Stored items
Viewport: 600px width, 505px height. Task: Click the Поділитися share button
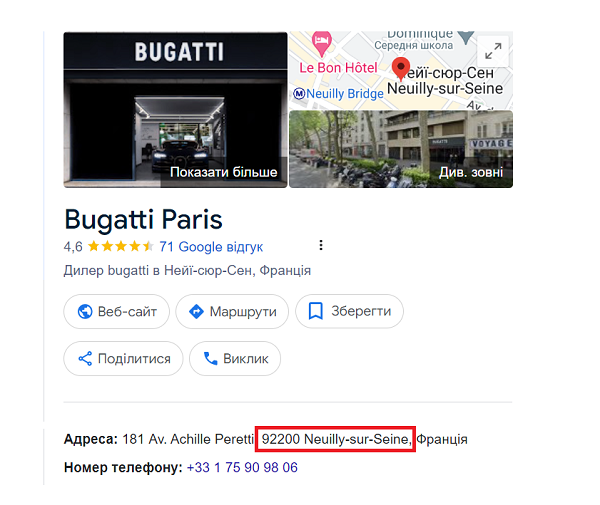(x=123, y=358)
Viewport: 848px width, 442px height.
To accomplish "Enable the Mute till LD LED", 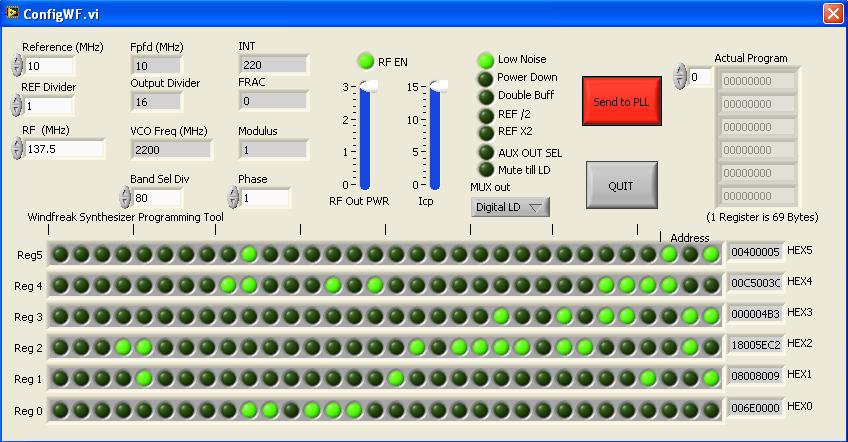I will tap(486, 170).
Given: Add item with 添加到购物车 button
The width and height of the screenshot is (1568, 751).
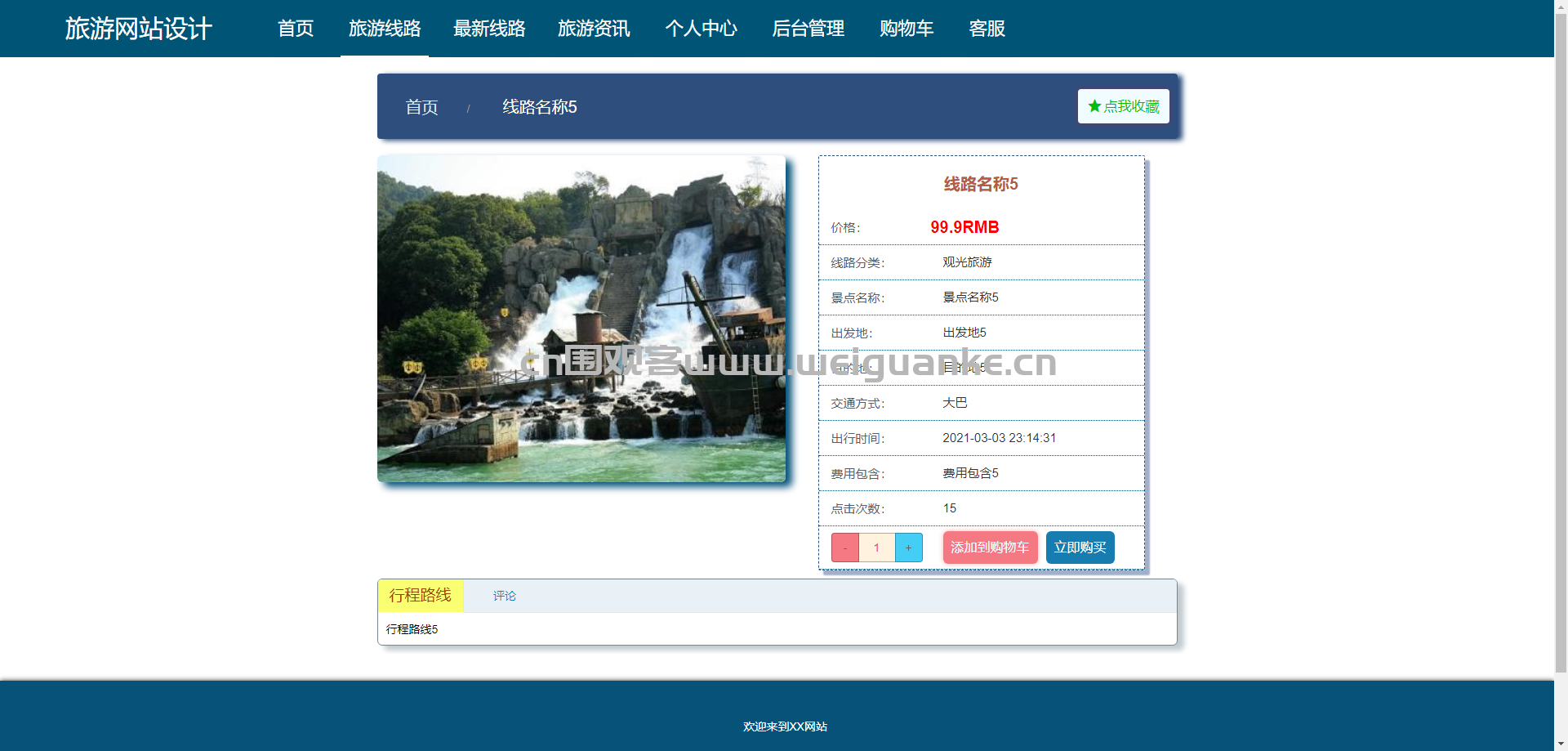Looking at the screenshot, I should pos(990,548).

:: Try it ::
Your copy should consist solely of the lines from the line containing "Given: Add item with 添加到购物车 button" through the last line of the records above, reproduced exactly, with the pictures left out.

:: Task output ::
Given: Add item with 添加到购物车 button
The width and height of the screenshot is (1568, 751).
Looking at the screenshot, I should pos(990,548).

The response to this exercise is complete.